At the end of this year, Teachers Michael O’Donnell, Sonja O’Donnell, and Virginia Invernizzi will leave Deerfield and begin their sabbaticals. A sabbatical is usually a once-in-a- career opportunity, and these three teachers are ready to make the most of it.

Mr. O’Donnell, chair of the Philosophy and Religious Studies Department, and Mrs. O’Donnell, who teaches English and coaches novice crew and Girls Varsity Swimming, submitted a 12-page proposal that outlined their extensive travel and learning plans for their sabbatical.
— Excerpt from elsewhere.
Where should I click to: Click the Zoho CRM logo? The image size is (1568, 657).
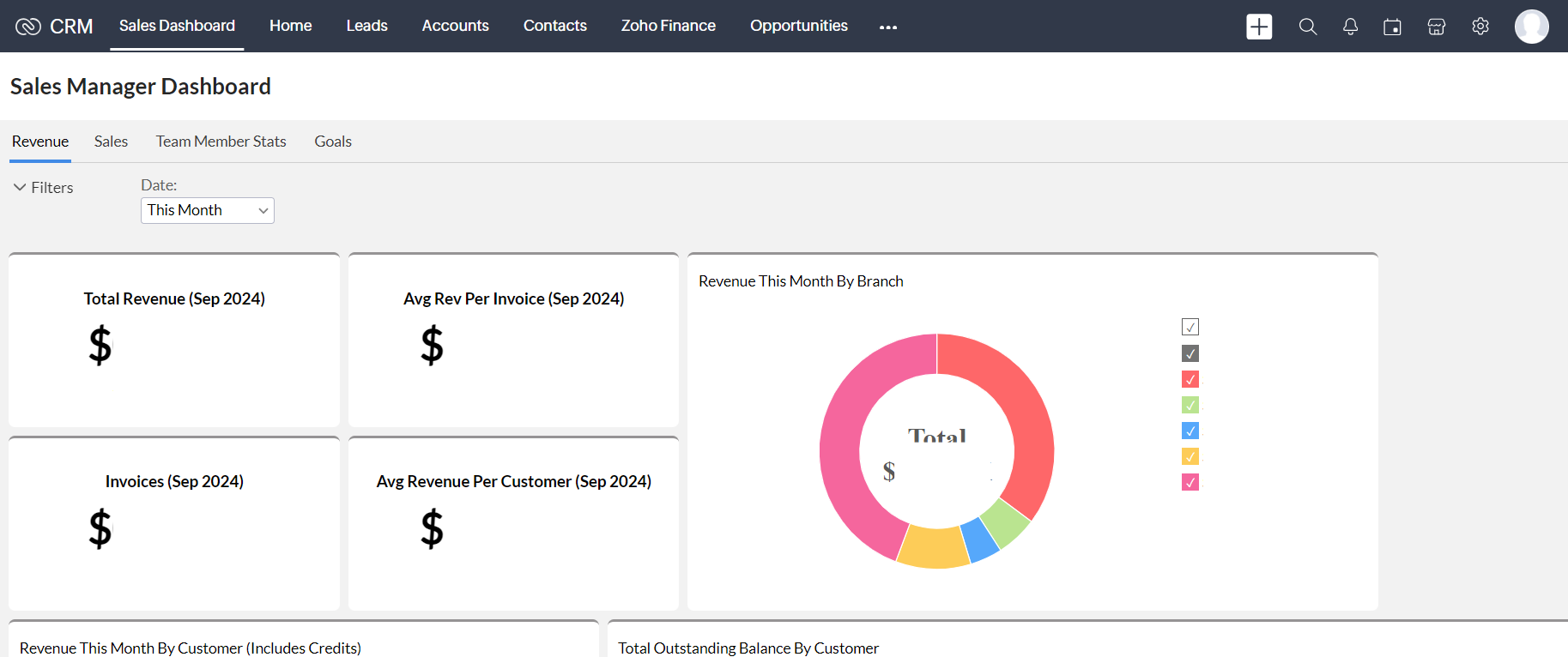pos(54,27)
“We have many countries on our list,” Mrs. O’Donnell said. “We will start in Europe, with a term at Oxford, but we will be ending up in Asia and possibly as far as New Zealand and Australia.”
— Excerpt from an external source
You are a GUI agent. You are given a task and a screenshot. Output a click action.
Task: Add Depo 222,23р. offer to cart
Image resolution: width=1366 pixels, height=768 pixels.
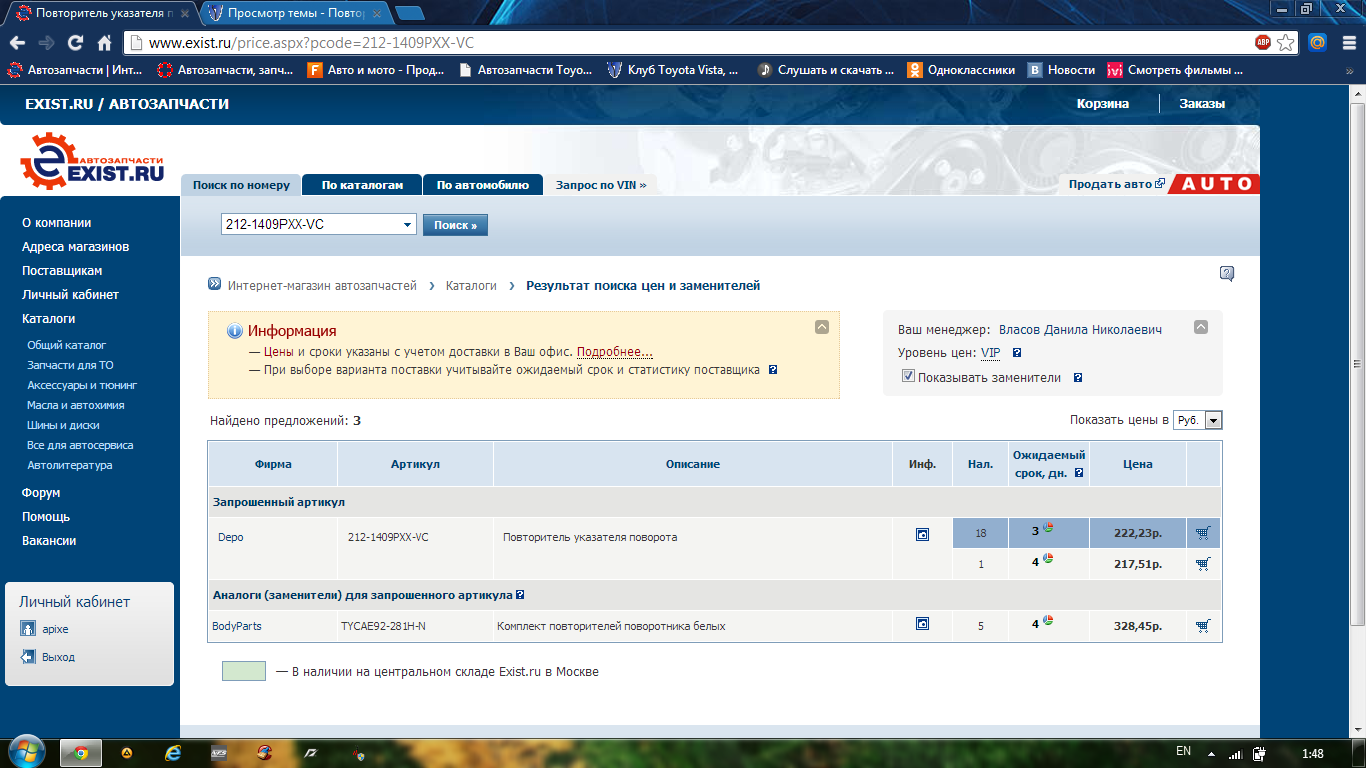click(x=1203, y=534)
The purpose of their travels is more than just to visit the monuments.

“We will be more than tourists in the places where we will go,” Mrs. O’Donnell explained. We will experience knowledge in context, explore, wonder, communicate and investigate similar opportunities for students in the future. I want to go global.”

During their sabbatical, the O’Donnells plan to tackle big topics. “It’s a pretty intense and ambitious set of problems we want to investigate,” Mrs. O’Donnell said, “from the use of technology to the meaning and practice of true teaching and learning.” She added that they will be “investigating schooling itself” by taking classes and homeschooling their son, Julian.
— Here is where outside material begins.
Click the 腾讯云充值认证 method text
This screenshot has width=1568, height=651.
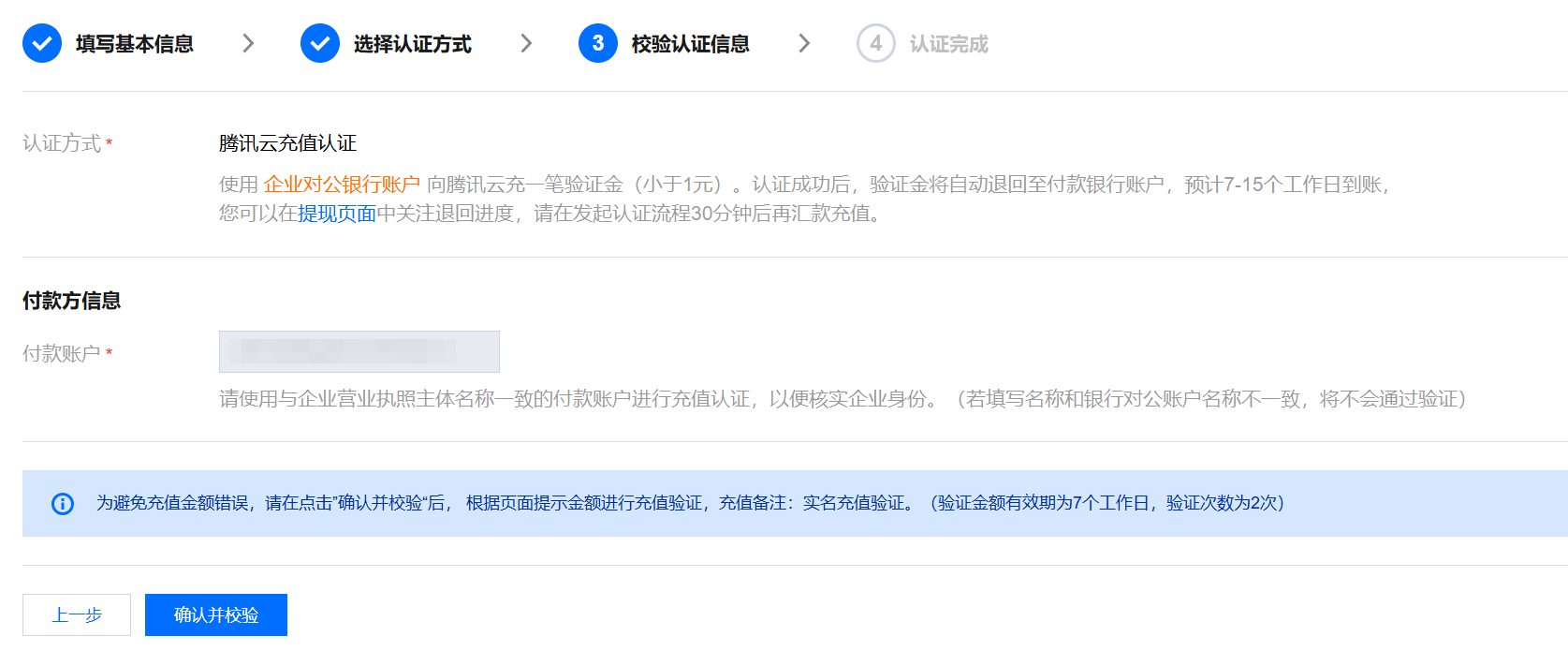288,143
“What does it mean to be schooled in the 21st-centruy? What can happen outside the classroom that can bring deeper meaning to it?” are just some of the questions the O’Donnells hope to answer.

Although the O’Donnells will be busy, Mrs. O’Donnell explained that renewal will be the most important part of their year away from Deerfield. “I think I’m really most excited about taking a big, deep breath,” Mrs. O’Donnell said. “ I want to learn how to slow down. I want to learn how to build in more reflection into my work, and into the students’ lives that I come into contact with.”

Dr. Invernizzi, chair of the Language Department and Spanish teacher, shared Mrs. O’Donnell’s sentiment. “I think it’s renewal for the faculty members,” she explained. “It’s renewal in many different ways, academic and personal–-so that you come back a better teacher, and a more rested soul.”

In addition to going to Italy and other countries in Europe, Dr. Invernizzi will go to Uruguay to work on tango. “I do teach a tango unit in my Spanish 6, and I just want to work on that tango unit and make it better and better.” Other focuses of her sabbatical will be technology, foreign language teaching and “seeing new places and learning new things.”

Both O’Donnells and Dr. Invernizzi expressed their excitement to take time away from the pace of life at Deerfield, but they also agreed that they will miss the students and school that they are leaving behind.

“Seeing the students every day, coming to class, teaching your classes is what I’ve been doing forever in my life, and I can’t really imagine a whole year without that,” Dr. Invernizzi said.

Mrs. O’Donnell will “miss that contact with you all. There is a wonderful energy here and it keeps you young, it keeps you alive, it keeps you active, it keeps you fluid, it keeps you sharp.”

These three teachers will be deeply missed, but their time away from Deerfield will benefit them and the school community greatly.